SEQUENCIAMENTO DO GENE 16S RRNA E MULTILOCUS SEQUENCE TYPING PARA ESTUDOS DE TAXONOMIA E IDENTIFICAÇÃO DE LINHAGENS BIOQUIMICAMENTE ATÍPICAS DE YERSINIA SPP.

Roberto Antonio de Souza (FCFRP/USP); André Pitondo-silva (FCFRP/USP); Juliana Pfrimer Falcão (FCFRP/USP)

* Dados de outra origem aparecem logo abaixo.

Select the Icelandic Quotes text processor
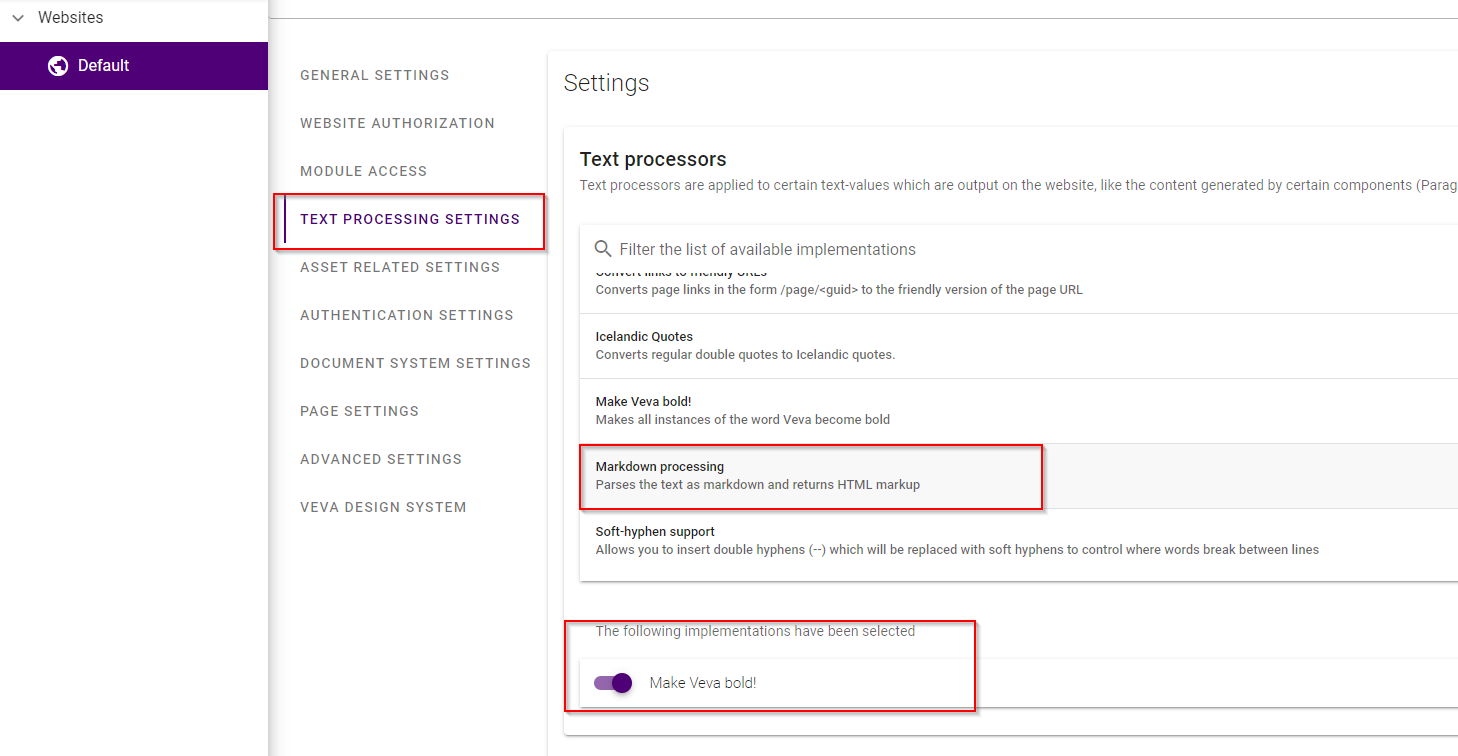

A classificação das diferentes espécies de Yersinia é baseada, sobretudo em características bioquímicas. O Laboratório Nacional de Referência em Yersinia spp. outras que Y. pestis recebeu mais de 700 amostras que foram confirmadas como Yersinia. Entretanto, sete linhagens não puderam ser identificadas bioquimicamente em nenhuma das espécies de Yersinia atualmente conhecidas e, por isso, foram denominadas de atípicas. O objetivo desse trabalho foi identificar linhagens atípicas de Yersinia spp. através do sequenciamento do gene 16S rRNA e Multilocus Sequence Typing (MLST). Sete linhagens bioquimicamente atípicas foram tipadas por análise da sequência de cinco loci conservados: 16S rRNA e quatro genes housekeeping (gyrB, hsp60, rpoB e sodA). Após as amplificações cada produto de PCR foi sequenciado pelo menos três vezes em ambas as direções. Para cada uma das linhagens atípicas foram obtidas sequências consenso utilizando o programa ChromasPro 1.41. Essas sequências foram comparadas às sequências de DNA dos mesmos genes de cada uma das espécies de Yersinia depositadas no GenBank. O programa BioNumerics 5.1 foi utilizado para construção dos dendrogramas de similaridade genética através do algoritmo Neighbor-joining com modelo de substituição de distância Kimura 2-parâmetros. Valores de bootstrap de 1000 reamostragens foram usados para estimar a consistência interna das análises filogenéticas. As análises individuais de cada gene bem como a análise dos quatro genes housekeeping concatenados agruparam a maiorias das espécies de Yersinia em clusters espécie-específicos. Além disso, duas linhagens atípicas foram agrupadas junto ao cluster de Y. ruckeri, uma linhagem atípica junto aos representantes de Y. enterocolitica e quatro linhagens atípicas junto ao cluster de Y. massiliensis. A proximidade filogenética entre duas linhagens atípicas e Y. ruckeri sugere que elas pertençam a essa espécie, a proximidade filogenética entre uma linhagem atípica e o cluster de Y. enterocolitica sugere que essa linhagem seja Y. enterocolitica e a proximidade filogenética entre quatro linhagens atípicas e o cluster de Y. massiliensis sugere que essas linhagens pertençam a essa espécie. Conclui-se que as análises filogenéticas por MLST e sequenciamento do gene 16S rRNA foram melhores que os testes fenotípicos para identificar em espécies linhagens bioquimicamente atípicas de Yersinia.